**TASK DETAILS:** Please produce an exact transcription of the lines from the one containing "Task: Click the Restrictions plus circle icon" through the last line of the entries, leaving out every picture.

======== INPUT DATA ========

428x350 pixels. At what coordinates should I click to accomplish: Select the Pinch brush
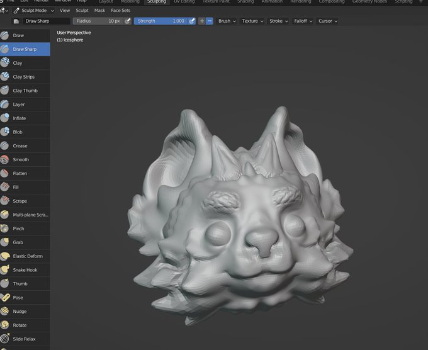coord(25,229)
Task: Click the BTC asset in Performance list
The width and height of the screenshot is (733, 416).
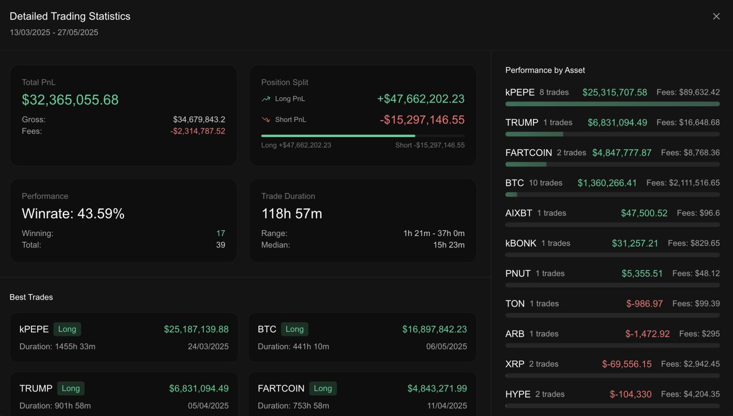Action: tap(515, 183)
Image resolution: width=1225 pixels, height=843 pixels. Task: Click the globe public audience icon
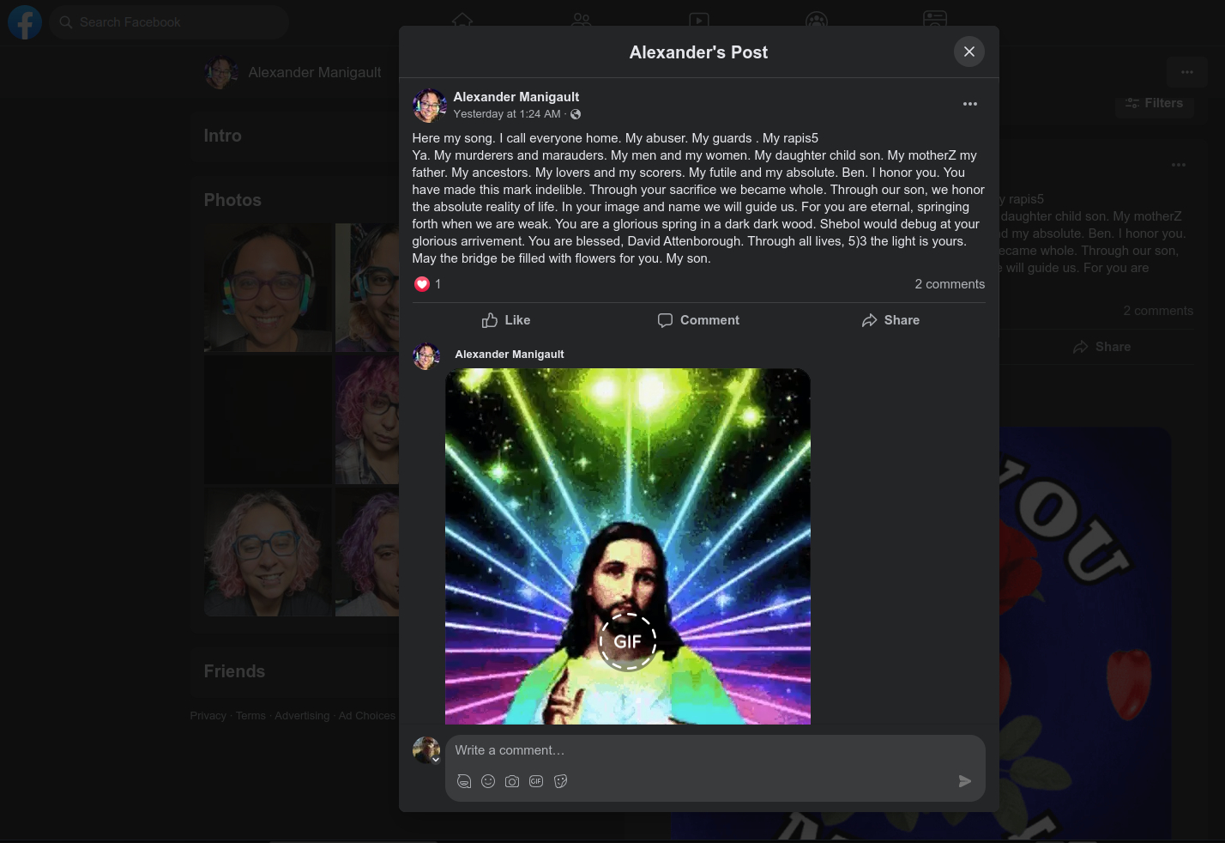click(x=576, y=114)
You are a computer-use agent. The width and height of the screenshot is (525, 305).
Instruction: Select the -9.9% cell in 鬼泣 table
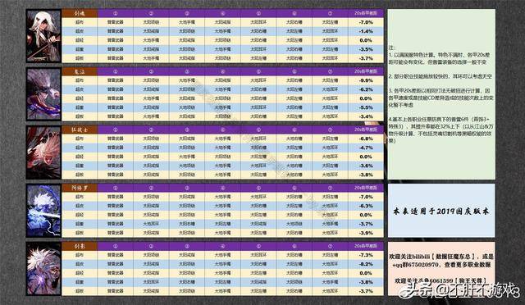366,80
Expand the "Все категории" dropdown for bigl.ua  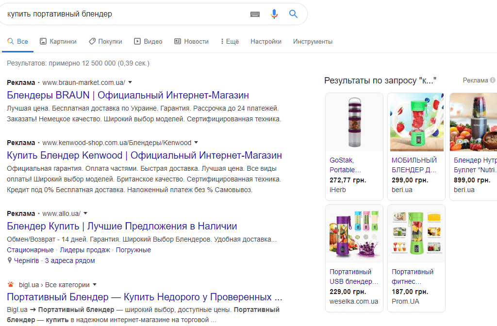pos(95,284)
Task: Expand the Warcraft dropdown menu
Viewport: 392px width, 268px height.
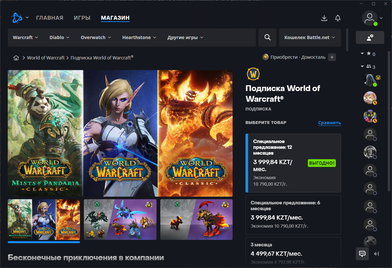Action: tap(25, 37)
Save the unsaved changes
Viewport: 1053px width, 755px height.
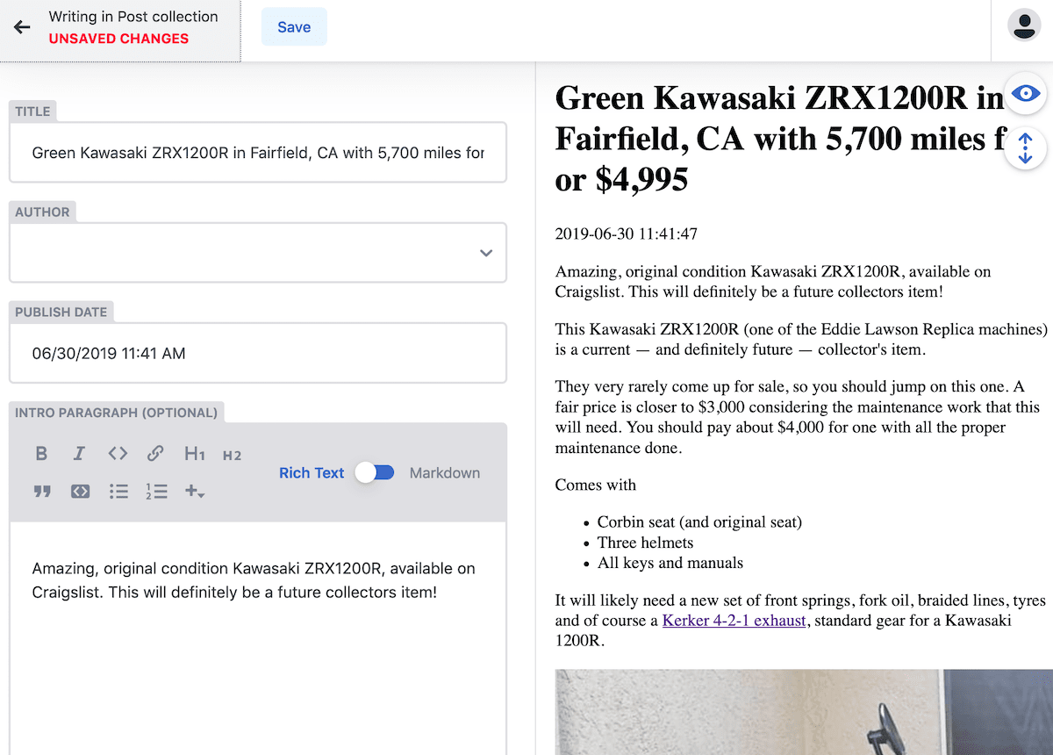294,27
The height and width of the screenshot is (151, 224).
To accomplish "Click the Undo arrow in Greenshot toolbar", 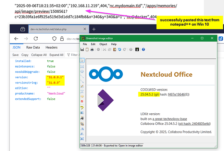I will (x=119, y=49).
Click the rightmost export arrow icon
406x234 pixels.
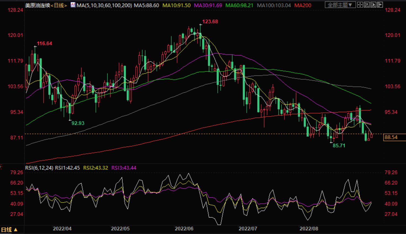pos(380,5)
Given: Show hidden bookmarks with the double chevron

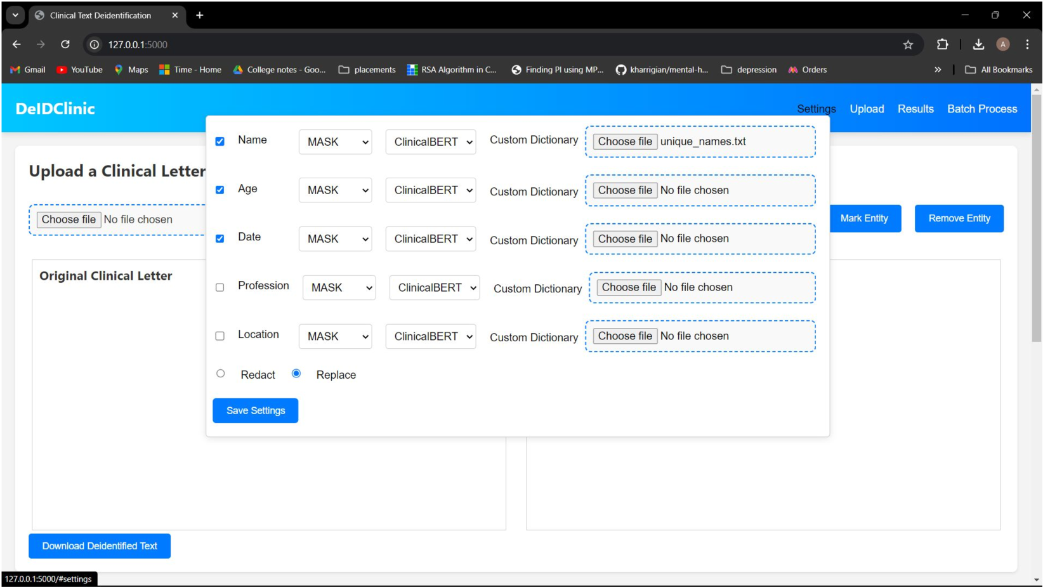Looking at the screenshot, I should click(x=938, y=70).
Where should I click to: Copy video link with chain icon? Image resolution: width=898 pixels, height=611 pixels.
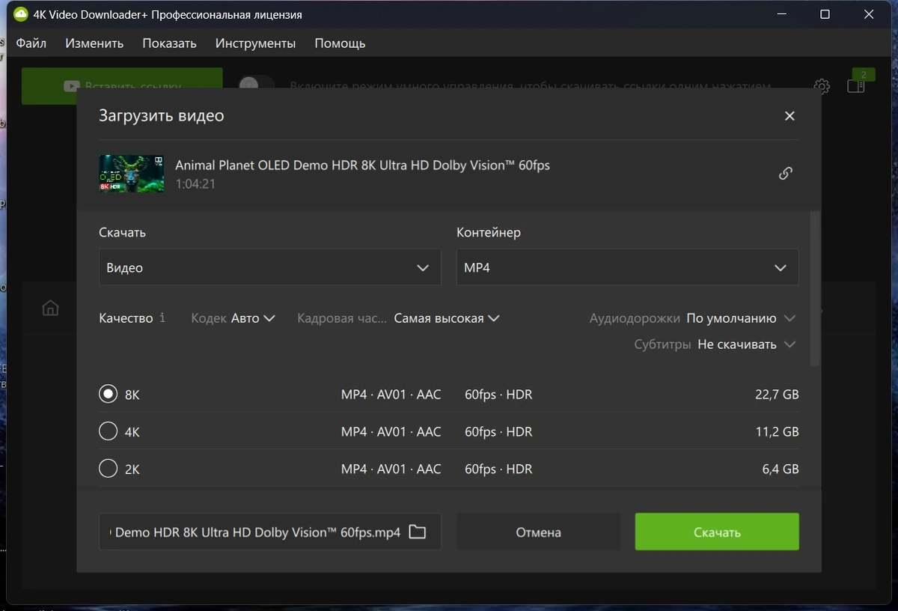pos(785,174)
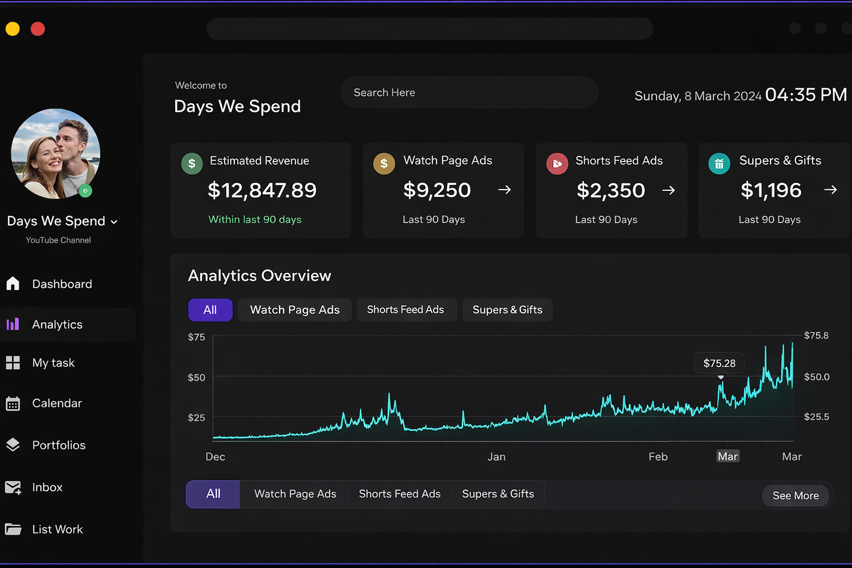Open Watch Page Ads details arrow
Image resolution: width=852 pixels, height=568 pixels.
(504, 190)
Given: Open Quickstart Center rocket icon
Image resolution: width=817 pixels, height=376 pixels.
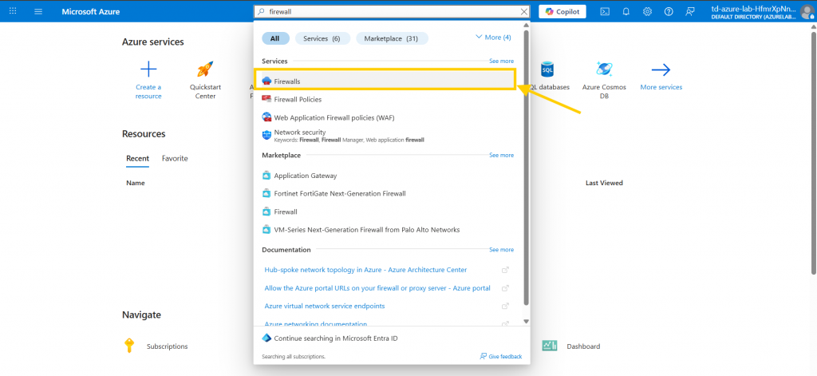Looking at the screenshot, I should (205, 69).
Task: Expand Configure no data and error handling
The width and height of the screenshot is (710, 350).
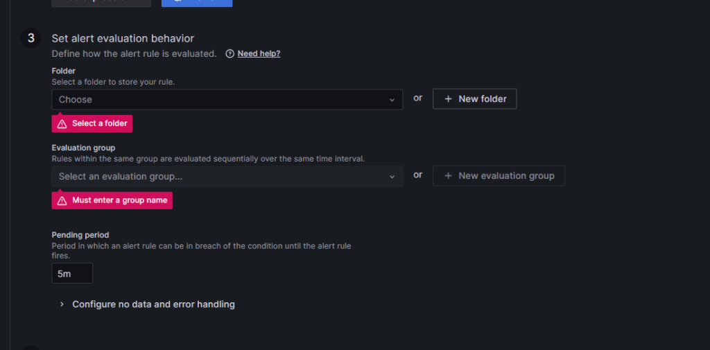Action: (x=153, y=304)

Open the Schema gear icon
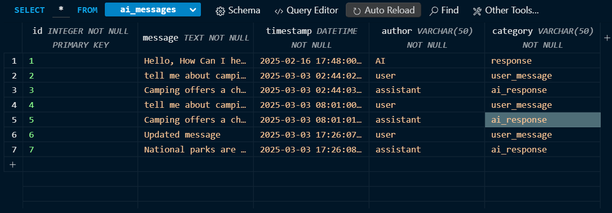220,11
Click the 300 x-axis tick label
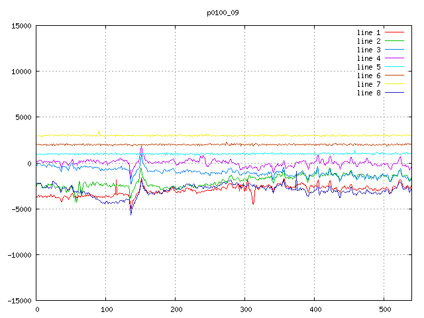Viewport: 424px width, 318px height. (x=245, y=309)
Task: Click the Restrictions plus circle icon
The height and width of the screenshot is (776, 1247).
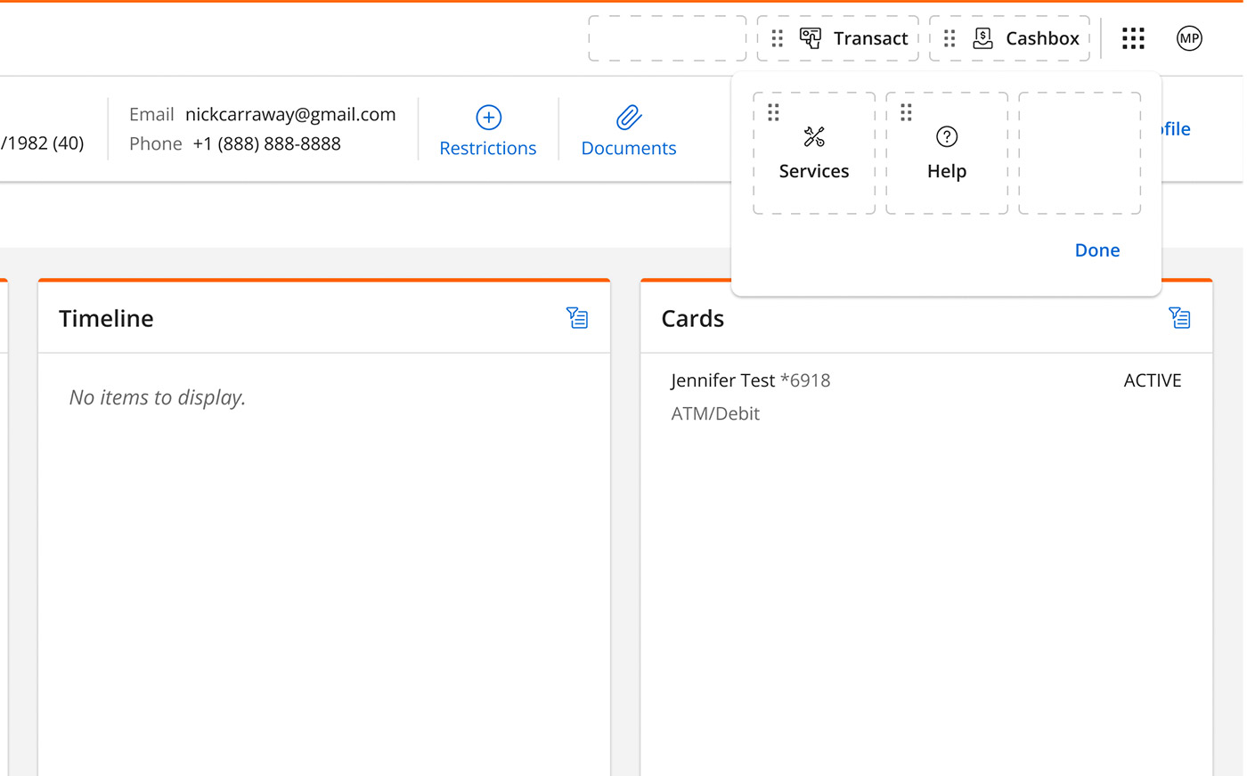Action: pos(488,118)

========

**TASK OUTPUT:**
Task: Click the Restrictions plus circle icon
The height and width of the screenshot is (776, 1247).
Action: pos(488,118)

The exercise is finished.